Last week, the United States Food and Drug Administration approved an interchangeable biosimilar to insulin glargine, a remarkable approval because it is the first interchangeable biosimilar approved. The product is Semglee (insulin glargine-yfgn), produced by Mylan Pharmaceuticals, Inc., and by virtue of this approval, it is interchangeable with Lantus (insulin glargine) manufactured by Sanofi.
The approval was based on the provisions of the Organic Pricing Competition and Innovation Act 2009 (BPCIA), enacted with the Affordable Care Act (commonly referred to as “Obamacare”) codified at 42 USC § 262 et seq.. Subsection (k) concerns biosimilarity standards; the FDA (and the law itself) distinguish between biosimilarity and interchangeability among others by applying a reinforced standard of interchangeability. Specifically, the law requires that an interchangeable product be a biosimilar and it can be expected to produce the same clinical result as the reference product in a given patient; and that for a biologic which is administered more than once to an individual, the risk in terms of reduced safety or efficacy of alternating or switching between use of the biologic and the reference product is not not greater than the risk of using the reference product without such alternation or switch. 42 USC §§ 262 (I) (3) and 262 (k) (4).
Insulins belong to a unique class of biological drugs that, for historical reasons, have been approved under the Food, Drug, and Cosmetics Act (codified at 21 USC § 301 et seq..). The BPCIA has an expiration date of March 23, 2020 for these approvals; the FDA finalized the regulation of this change on February 20, 2020. Under the revised rule, any protein with a defined amino acid sequence of 40 amino acids or more falls under the legal definition of the term “protein” and is therefore considered to be a “biological product” as defined by the BPCIA (42 USC § 262 (I)).
Semglee (insulin glargine-yfgn) has been approved for the treatment of type 1 diabetes (that is to say., juvenile form) as well as type 2 diabetes (that is to say., the adult form). The FDA announcement prophesied that “[a]The approval of these insulin products may provide patients with additional safe, high-quality, and potentially cost-effective options for the treatment of diabetes. that, if true, would be a boon to the sometimes heated debate over the prices of drugs with insulin as the poster child; to see, for example, “The financial burden of insulin for diabetic patients continues to increase despite reduced net costs for PBMs”). This is clearly significant for the more than 34 million people in the United States diagnosed with diabetes. The Acting Commissioner also praised “the FDA’s long-standing commitment to supporting a competitive market for biologics and ultimately empowering patients by helping to increase access to safe, effective drugs. and high quality at a potentially lower cost “.
As stated in the FDA announcement, Semglee (insulin glargine-yfgn) has been approved for distribution in 10ml vials and 3ml pens for twice daily administration.

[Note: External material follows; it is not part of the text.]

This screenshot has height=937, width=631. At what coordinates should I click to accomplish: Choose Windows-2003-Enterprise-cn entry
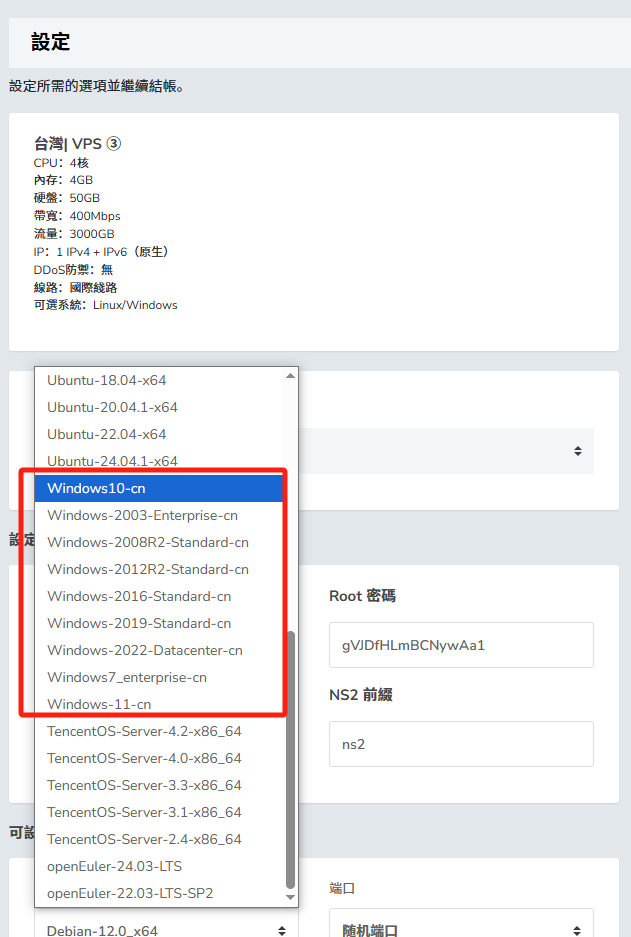click(x=159, y=515)
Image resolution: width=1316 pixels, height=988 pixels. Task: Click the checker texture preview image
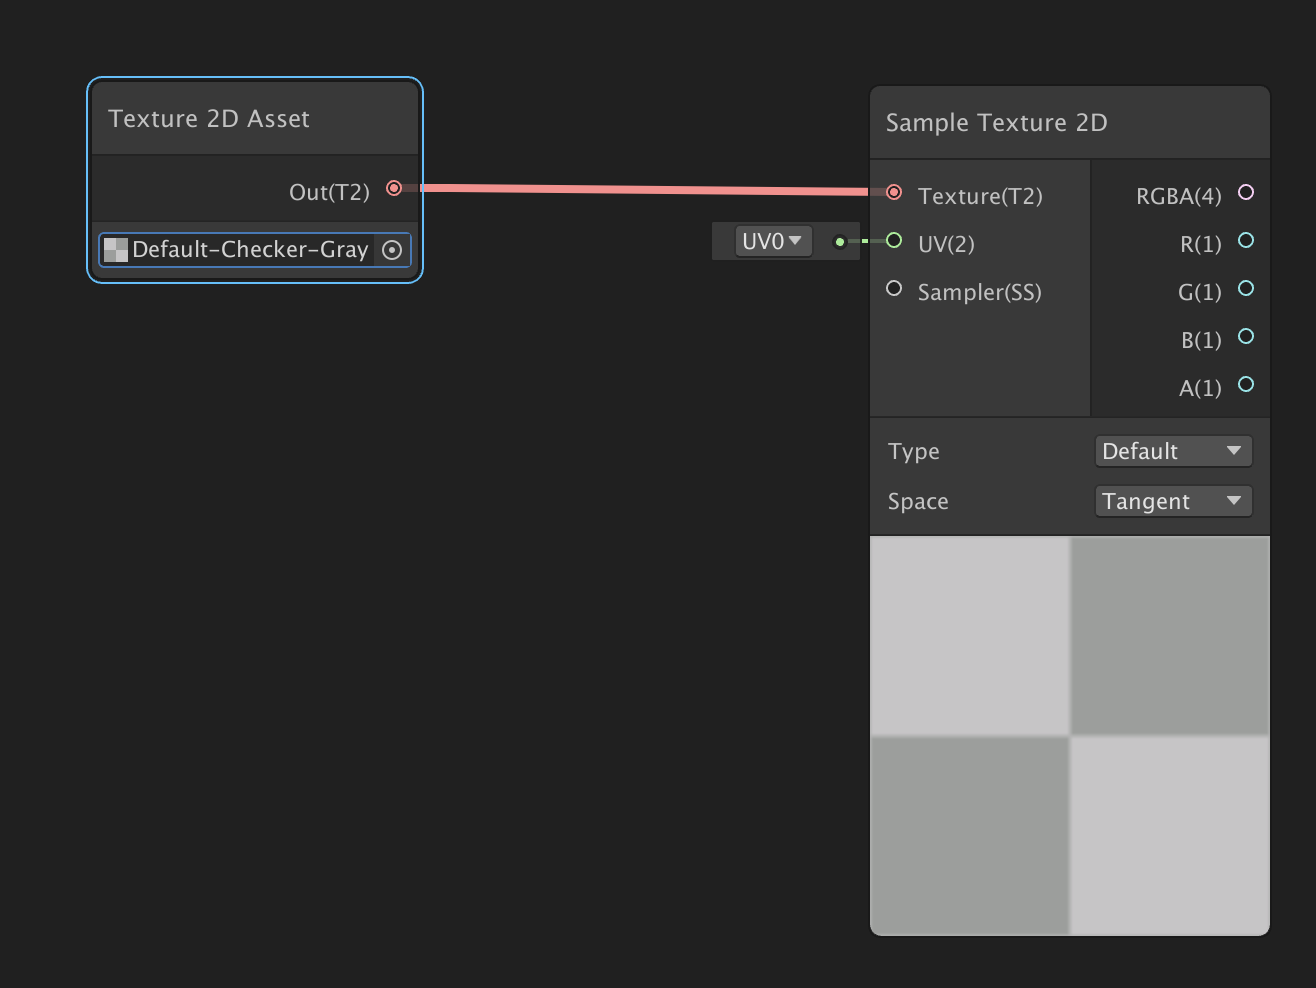1069,736
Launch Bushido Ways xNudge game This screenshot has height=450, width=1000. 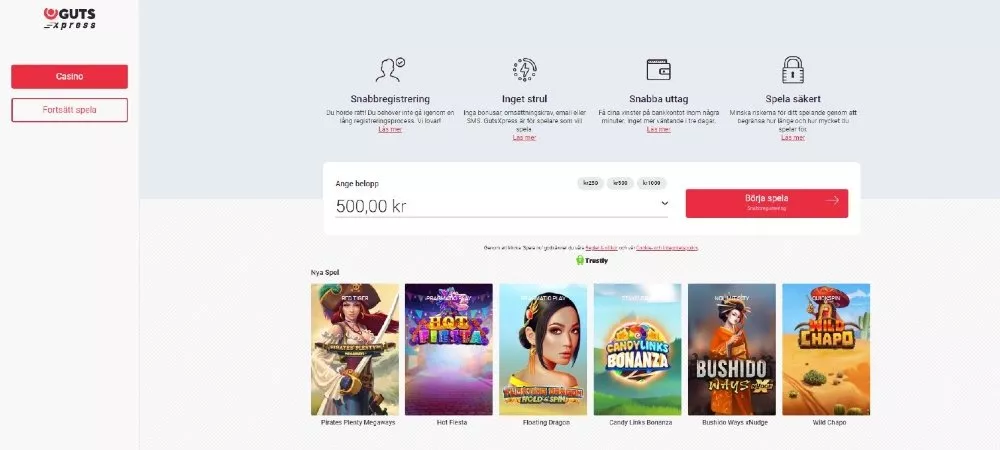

It is perhaps not surprising that insulin, a biologic drug known since the 1930s, was, in its modern embodiments, the first molecule to meet the FDA guidelines on standards for interchangeability (to see “FDA issues final guidelines regarding interchangeability of biosimilars”). While there has been some concern about the perceived slow uptake of biosimilars by physicians and patients (to see “FDA Issues Plan for Further Facilitating Biosimilar Development”), one of the advantages of interchangeability is that physician input (and approval) is not required and can be implemented at the pharmacy level. Although this FDA approval route is less advantageous than with small molecule drugs (which are usually administered by the patient herself in pill form, as opposed to biologic drugs which are infused by a doctor or physician. other health care provider), the FDA’s elation over Semglee’s approval is well viewed as an indication not only that the FDA is willing (under the appropriate circumstances) to approve an interchangeable biologic, but also as an opportunity instruction for other biosimilar drug manufacturers on how to successfully navigate the FDA’s path to interchangeability (desirable in addition to the exclusivity provisions available only for interchangeable biosimilar drugs). It remains to be seen, of course, whether an explosion of interchangeable biosimilar pharmaceuticals will now occur.